Moving day is here. T-minus 11 hours and I pick up the keys to the new place (we now know to where.) It’s only 8 miles from here, and it feels like worlds away. It’s super cute. There’s an apple tree in the backyard and a ‘Harry Potter’ room under the staircase (it has stairs!).
Packing up and moving from this rectangle of a bungalow plopped on a square piece of bare land took that planetary snow-globe-shake-up I was telling you about. It was a shock to my system because for the 9.5 years living here, I’ve been composting. A long, slow, painful, process of break-down happening at a cellular level, until my life was no longer recognizable as mine. Painful because all I wanted to do was grow. To quickly water the seeds planted in me. And yet there I was composting. Turning into a non-descript blob of mushy nothingness. Because that’s what feeds the seeds.
So when it was time for that compost to be stirred, to check if the dirt was mushy enough, that stirring and shaking was rough.
It stirred and it shaked, and as the snow-flakes in the snow-globe landed, all I wanted to do was say, f-ck it. Follow this wild abandon of letting it all go. Of chucking it all, packing a bag, and just walking into the sunset, not knowing what tomorrow will bring.
I’m craving travelling light. To not be so weighed down by physical things. Like the old-school writing desk I got 3 years ago that I lovingly painted ‘Cushion White’ with a surprise inside when you open it; a splash of Annie Sloan’s ‘Capri Pink’. The writing desk that I spent more time salivating over the color combo as it rests up against my ‘Oceans Deep’ statement wall, than actually sitting down and writing at it.
It’s beautiful, it’s symbolic, but it doesn’t fit in my backpack. And fact is, I write better sitting under a tree.
I packed the first car-load of stuff this evening with my neighbor, shut the trunk, and thought, ‘Yeah, I can do this. This car full of stuff is enough.’
There’s still a house full of more stuff to shed, but it felt good to just notice where the seeds are sprouting, some leaves unfolding.
My friend Sammi started a Substack recently and I’ve been eating it up. It’s speaking to my soul. It’s about simple. Less is more. Getting really clear on what actually feeds you. Letting the rest go. And doing that with style. She’s in the middle of a move too, down-sizing more than me, and is pointing to the possibility of sprouting a way of life that is richly beautiful and spacious, even without all the stuff.
I’m sitting here (actually at that writing desk) contemplating that perhaps moves are always happening for us. Sometimes it’s the obvious seismic-uproot-walk-into-the sunset type move. Sometimes the more subtle cabbage-leaf-turned-dirt type moves with each day looking pretty much like the other, until one day you wake up and there is no longer any sign of the cabbage leaf, just a pile of dirt.. They each come in their own time. Serve their own purpose.

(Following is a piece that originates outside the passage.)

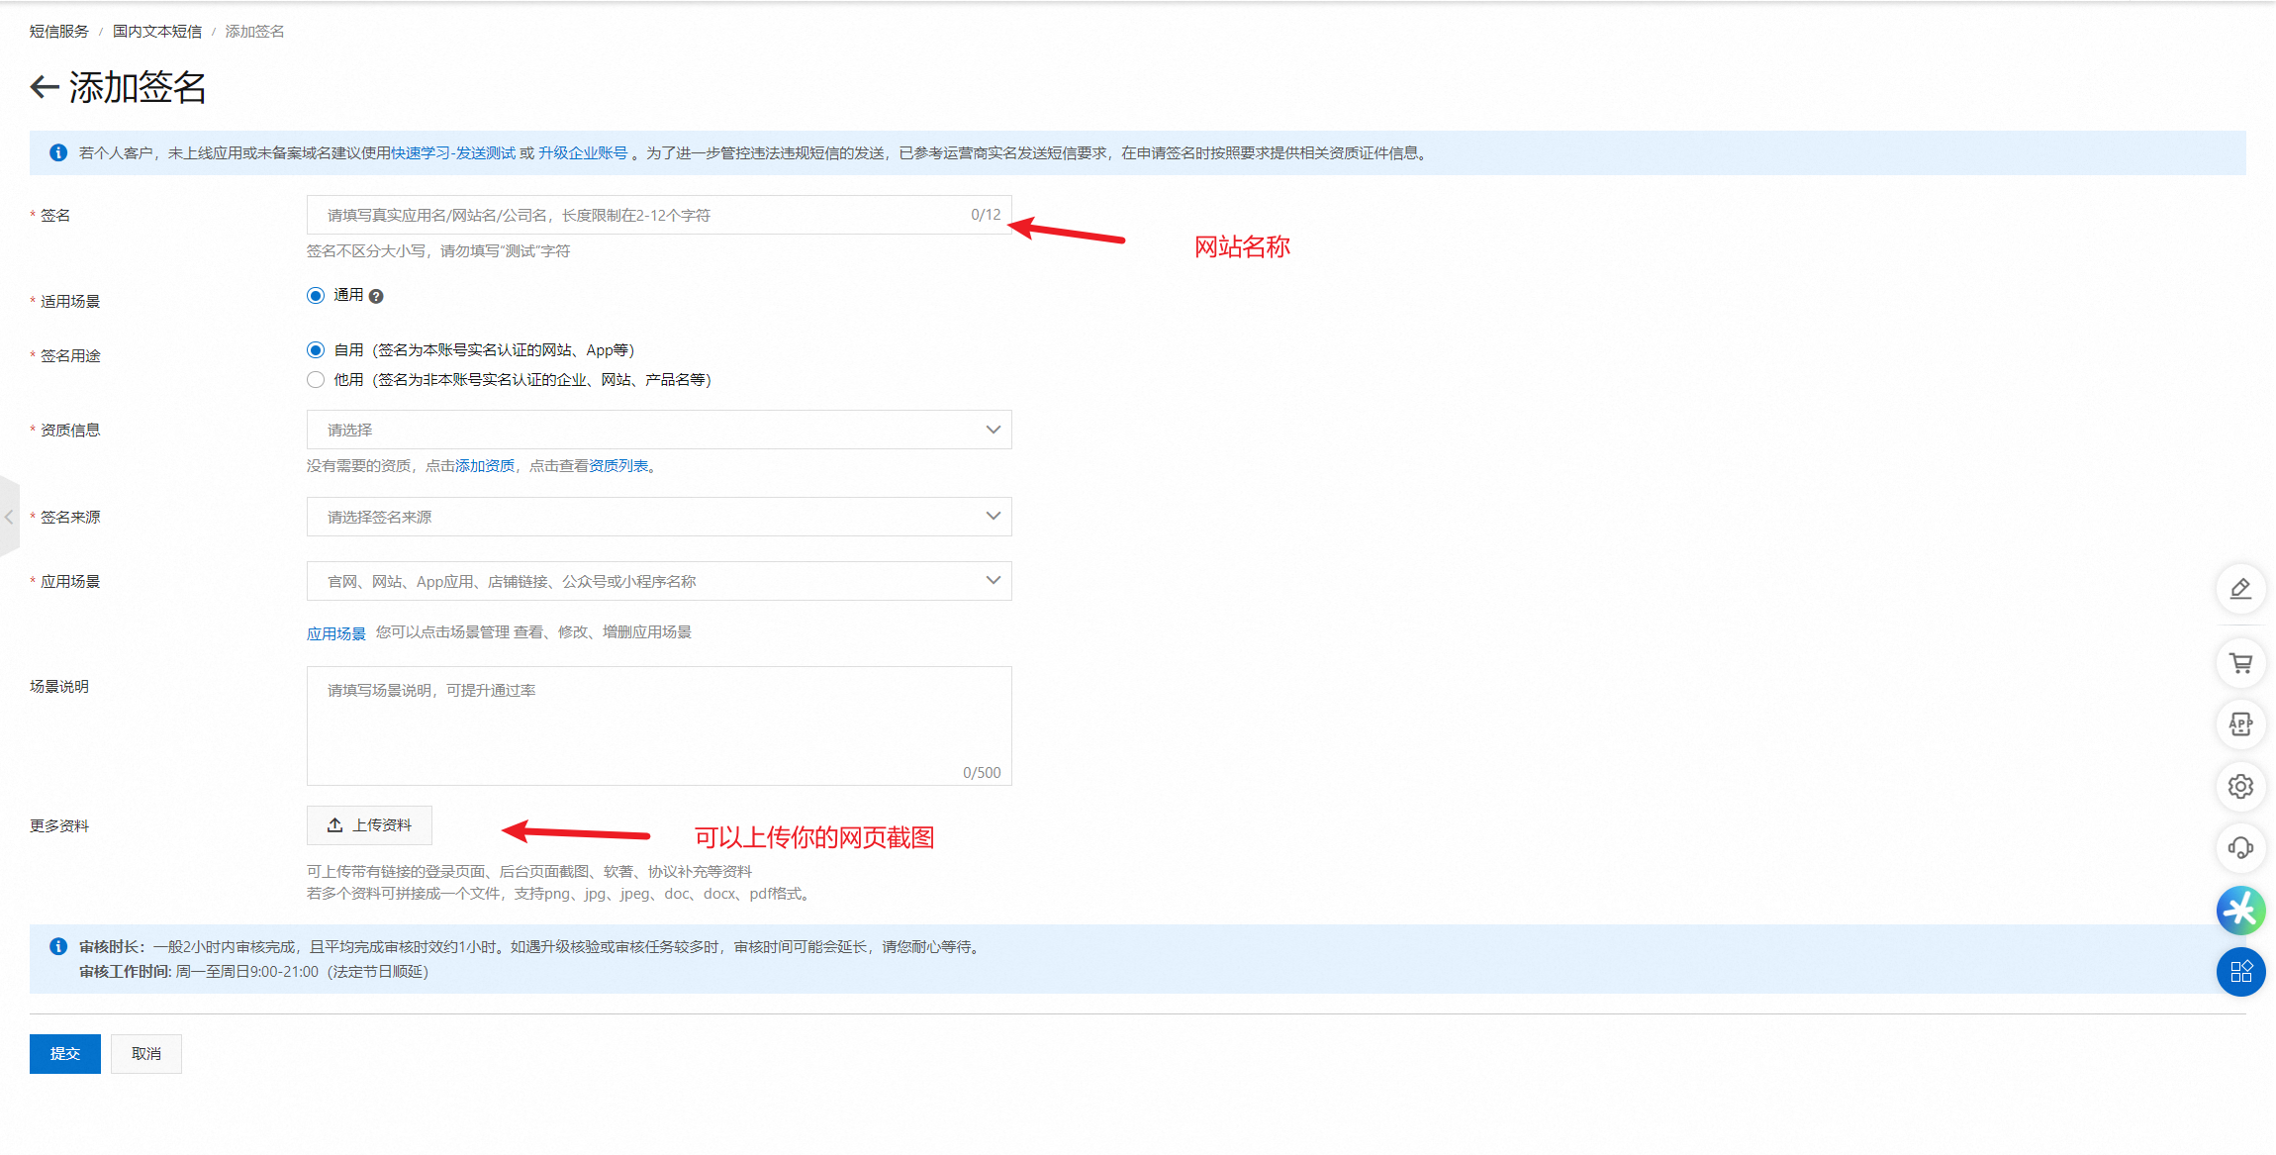Open the 签名来源 dropdown
The image size is (2276, 1155).
659,517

I hated living here for 9.5 years. OK maybe not hated it. Maybe more like, really resisted it and wished I was somewhere quirkier, quieter, sunnier, drier most of the time. But more than the rectangle of a house and bare piece of land (that turned to mud in the rain) I resisted the composting. I resisted the process of decay, of turning into someone that’s unrecognizable compared to the someone who first stepped through this door.
That person feels like a ghost. She haunts me sometimes, wanting to be brought back to life. But in her place is someone more familiar. Someone I’m starting to enjoy moving in with. Someone that’s starting to feel like home. That someone is Me.
And so tomorrow, even though I have more than a back-pack of stuff I’m taking with me, maybe I can still travel lighter. Less burdened by my ghosts and who I think I need to be. More at home with who I am, wherever I fall asleep. Maybe I can still walk into the sunset each day, not knowing what tomorrow will bring. Trusting tomorrow has what it needs to feed those seeds. Trusting it will take me closer home to Me.